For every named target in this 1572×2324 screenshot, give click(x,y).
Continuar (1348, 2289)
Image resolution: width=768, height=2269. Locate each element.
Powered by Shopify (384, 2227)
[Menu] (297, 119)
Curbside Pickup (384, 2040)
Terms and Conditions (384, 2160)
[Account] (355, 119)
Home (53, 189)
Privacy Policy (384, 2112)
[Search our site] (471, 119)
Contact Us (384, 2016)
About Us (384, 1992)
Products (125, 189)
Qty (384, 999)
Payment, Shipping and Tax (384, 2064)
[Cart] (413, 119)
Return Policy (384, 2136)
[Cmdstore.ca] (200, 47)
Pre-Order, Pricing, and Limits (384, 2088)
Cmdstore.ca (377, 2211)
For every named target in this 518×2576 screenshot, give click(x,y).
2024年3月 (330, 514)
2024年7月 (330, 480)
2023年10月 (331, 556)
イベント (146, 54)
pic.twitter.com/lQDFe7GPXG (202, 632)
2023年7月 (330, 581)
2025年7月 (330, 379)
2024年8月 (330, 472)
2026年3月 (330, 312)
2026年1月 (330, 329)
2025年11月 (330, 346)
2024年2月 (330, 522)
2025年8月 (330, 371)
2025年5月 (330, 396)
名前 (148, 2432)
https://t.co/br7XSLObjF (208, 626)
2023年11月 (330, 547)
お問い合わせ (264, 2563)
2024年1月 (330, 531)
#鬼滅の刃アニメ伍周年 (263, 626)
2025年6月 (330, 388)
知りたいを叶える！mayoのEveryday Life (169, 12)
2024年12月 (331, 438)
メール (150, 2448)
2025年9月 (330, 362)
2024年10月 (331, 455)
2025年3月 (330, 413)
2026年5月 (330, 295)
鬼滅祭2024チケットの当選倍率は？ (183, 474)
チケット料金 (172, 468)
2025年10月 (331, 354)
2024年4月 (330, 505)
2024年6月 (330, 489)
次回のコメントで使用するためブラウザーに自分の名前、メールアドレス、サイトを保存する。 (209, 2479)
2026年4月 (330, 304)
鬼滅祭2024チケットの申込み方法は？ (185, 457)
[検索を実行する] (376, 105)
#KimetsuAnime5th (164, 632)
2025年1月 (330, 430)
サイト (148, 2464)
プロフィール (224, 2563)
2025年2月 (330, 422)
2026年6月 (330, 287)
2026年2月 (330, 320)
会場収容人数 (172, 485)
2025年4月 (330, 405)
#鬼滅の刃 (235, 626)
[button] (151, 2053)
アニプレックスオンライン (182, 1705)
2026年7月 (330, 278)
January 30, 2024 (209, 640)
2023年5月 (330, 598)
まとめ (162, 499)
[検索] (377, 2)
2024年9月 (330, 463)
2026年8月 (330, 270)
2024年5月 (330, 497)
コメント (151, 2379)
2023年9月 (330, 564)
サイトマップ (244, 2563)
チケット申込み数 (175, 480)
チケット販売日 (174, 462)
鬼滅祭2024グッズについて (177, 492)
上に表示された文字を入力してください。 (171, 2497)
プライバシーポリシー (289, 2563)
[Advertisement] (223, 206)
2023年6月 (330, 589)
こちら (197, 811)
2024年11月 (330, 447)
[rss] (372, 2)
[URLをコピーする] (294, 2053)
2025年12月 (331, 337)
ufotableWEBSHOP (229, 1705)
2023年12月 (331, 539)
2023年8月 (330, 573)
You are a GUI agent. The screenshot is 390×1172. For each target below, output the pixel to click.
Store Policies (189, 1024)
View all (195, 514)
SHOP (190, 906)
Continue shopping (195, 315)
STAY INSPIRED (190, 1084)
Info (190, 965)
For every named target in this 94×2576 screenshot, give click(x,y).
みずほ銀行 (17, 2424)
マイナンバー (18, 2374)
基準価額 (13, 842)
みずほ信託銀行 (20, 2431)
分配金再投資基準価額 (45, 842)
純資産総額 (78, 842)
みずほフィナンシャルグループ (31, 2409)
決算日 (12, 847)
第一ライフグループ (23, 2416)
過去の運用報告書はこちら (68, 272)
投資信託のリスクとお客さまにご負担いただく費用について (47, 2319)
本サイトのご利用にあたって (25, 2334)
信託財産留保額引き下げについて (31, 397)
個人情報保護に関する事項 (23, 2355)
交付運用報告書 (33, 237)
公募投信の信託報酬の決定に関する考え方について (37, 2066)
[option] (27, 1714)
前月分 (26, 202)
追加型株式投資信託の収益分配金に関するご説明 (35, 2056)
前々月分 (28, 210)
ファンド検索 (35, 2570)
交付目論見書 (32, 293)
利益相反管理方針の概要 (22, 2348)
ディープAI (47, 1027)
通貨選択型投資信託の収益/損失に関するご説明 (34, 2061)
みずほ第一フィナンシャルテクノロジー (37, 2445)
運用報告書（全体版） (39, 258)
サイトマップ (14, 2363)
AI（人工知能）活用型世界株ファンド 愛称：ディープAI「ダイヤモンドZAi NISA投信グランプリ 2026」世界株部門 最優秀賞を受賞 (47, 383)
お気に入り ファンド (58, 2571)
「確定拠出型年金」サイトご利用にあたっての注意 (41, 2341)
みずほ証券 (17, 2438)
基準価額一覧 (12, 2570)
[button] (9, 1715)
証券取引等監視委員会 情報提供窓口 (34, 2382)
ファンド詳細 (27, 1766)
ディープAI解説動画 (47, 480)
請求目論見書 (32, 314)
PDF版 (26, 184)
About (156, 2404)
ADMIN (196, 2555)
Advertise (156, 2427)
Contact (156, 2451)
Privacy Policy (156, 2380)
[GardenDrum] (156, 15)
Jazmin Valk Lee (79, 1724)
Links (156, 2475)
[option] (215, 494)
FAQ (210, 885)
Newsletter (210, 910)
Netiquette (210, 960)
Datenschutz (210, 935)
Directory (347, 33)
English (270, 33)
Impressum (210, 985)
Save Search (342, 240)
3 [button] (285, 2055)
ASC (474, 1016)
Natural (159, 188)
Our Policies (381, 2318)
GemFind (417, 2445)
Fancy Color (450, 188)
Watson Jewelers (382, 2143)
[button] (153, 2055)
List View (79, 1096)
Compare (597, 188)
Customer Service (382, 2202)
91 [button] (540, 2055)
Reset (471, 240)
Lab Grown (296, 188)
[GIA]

TASK TO CARRY OUT => Pull each line containing the word "screenshot" out of the data above.

ANSWER TO THIS PROBLEM =>
For every named target in this 1572×2324 screenshot, give click(x,y).
For every named target in this 518×2576 screenshot, give click(x,y).
You are a GUI agent. The screenshot is 390×1172. For each target below, output the pixel to click.
For every named target in this 94×2576 screenshot, give click(x,y).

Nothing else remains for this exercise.